** Stored items **

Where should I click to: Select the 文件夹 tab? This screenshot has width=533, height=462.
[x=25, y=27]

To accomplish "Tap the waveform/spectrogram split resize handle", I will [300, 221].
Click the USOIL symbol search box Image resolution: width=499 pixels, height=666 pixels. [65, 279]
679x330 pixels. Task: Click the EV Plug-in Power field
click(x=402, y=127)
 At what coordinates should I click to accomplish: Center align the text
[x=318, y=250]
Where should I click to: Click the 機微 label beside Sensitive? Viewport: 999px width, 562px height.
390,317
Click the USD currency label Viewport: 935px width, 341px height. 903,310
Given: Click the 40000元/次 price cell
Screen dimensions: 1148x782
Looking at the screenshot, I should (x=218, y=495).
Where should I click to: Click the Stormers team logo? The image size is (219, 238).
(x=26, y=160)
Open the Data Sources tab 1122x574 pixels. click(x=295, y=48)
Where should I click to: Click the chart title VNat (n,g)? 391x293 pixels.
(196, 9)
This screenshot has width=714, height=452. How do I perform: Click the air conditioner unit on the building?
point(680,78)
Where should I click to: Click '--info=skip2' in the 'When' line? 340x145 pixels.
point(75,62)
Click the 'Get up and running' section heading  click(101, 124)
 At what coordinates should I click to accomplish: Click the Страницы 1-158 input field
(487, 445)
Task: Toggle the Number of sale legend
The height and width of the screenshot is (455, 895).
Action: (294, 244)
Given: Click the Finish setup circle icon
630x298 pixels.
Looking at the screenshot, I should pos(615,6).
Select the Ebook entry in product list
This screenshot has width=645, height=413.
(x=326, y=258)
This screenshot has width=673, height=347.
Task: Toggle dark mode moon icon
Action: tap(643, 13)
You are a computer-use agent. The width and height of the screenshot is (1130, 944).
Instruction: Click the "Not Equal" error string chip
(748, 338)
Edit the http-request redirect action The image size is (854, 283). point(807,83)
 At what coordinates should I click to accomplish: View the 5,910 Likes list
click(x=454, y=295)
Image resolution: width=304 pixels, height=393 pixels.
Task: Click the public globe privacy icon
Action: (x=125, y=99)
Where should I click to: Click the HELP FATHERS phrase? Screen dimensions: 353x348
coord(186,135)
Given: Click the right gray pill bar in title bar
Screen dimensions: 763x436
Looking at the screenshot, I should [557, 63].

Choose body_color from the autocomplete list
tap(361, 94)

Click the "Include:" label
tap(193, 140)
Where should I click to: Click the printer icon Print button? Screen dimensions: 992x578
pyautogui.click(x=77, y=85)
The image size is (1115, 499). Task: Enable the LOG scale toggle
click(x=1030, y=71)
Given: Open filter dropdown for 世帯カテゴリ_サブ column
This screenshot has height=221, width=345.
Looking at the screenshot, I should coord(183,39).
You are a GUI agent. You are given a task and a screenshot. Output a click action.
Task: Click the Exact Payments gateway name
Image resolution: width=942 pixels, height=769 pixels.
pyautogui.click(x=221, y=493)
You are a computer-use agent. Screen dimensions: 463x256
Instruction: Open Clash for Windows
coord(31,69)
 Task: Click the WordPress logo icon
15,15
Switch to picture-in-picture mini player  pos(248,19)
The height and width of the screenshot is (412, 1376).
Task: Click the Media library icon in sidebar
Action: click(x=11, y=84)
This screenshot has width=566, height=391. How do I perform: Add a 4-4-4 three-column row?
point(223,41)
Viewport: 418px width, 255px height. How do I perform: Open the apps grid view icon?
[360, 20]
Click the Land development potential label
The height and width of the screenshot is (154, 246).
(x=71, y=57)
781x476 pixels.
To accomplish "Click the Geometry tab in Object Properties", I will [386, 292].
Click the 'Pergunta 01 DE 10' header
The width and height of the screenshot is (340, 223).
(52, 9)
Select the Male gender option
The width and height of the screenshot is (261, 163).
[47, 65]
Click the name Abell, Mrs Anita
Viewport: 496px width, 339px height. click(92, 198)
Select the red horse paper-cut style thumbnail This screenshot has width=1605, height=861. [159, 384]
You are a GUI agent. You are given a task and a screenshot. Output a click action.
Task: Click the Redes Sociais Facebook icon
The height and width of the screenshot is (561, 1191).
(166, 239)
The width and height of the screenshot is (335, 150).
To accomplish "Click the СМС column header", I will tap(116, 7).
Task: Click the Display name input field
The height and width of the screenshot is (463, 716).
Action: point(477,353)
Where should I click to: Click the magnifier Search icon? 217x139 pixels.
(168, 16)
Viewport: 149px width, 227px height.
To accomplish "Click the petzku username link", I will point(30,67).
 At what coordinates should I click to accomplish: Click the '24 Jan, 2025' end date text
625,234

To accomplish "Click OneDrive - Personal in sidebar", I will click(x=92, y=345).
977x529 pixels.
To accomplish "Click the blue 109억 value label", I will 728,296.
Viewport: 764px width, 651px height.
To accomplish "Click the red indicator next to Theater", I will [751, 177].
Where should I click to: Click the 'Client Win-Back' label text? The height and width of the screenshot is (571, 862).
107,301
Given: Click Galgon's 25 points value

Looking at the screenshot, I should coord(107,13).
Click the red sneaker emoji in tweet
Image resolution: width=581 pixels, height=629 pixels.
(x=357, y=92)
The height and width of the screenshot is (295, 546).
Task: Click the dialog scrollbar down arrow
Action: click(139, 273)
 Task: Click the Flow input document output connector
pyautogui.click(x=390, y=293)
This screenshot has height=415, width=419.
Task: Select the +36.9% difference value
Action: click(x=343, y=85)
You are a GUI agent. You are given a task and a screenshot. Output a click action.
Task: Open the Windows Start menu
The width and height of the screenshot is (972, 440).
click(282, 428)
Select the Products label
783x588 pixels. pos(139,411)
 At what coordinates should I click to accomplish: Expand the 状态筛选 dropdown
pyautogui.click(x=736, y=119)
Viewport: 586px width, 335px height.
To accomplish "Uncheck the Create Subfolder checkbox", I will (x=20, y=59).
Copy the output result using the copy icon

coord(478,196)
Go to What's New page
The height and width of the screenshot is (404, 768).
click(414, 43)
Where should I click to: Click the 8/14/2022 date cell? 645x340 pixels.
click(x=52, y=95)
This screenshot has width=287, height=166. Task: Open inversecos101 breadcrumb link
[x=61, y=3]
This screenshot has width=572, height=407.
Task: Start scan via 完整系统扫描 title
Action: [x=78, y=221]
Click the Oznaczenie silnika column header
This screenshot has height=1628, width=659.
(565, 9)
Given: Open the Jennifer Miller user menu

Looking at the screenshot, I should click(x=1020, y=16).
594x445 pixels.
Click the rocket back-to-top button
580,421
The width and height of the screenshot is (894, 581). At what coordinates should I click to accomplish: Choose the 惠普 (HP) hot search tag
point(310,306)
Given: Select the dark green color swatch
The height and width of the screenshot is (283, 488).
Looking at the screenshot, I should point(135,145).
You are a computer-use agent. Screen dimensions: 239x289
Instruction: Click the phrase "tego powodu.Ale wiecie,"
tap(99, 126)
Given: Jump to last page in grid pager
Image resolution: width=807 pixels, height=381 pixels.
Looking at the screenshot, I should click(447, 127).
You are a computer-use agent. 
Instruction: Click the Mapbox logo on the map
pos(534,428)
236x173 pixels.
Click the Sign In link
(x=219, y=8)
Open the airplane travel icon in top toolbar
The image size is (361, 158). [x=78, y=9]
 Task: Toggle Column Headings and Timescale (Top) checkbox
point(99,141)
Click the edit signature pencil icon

** Your assignment **
What is the number of lines in these records that contain "computer"? Reply with the number only.

** Solution **
4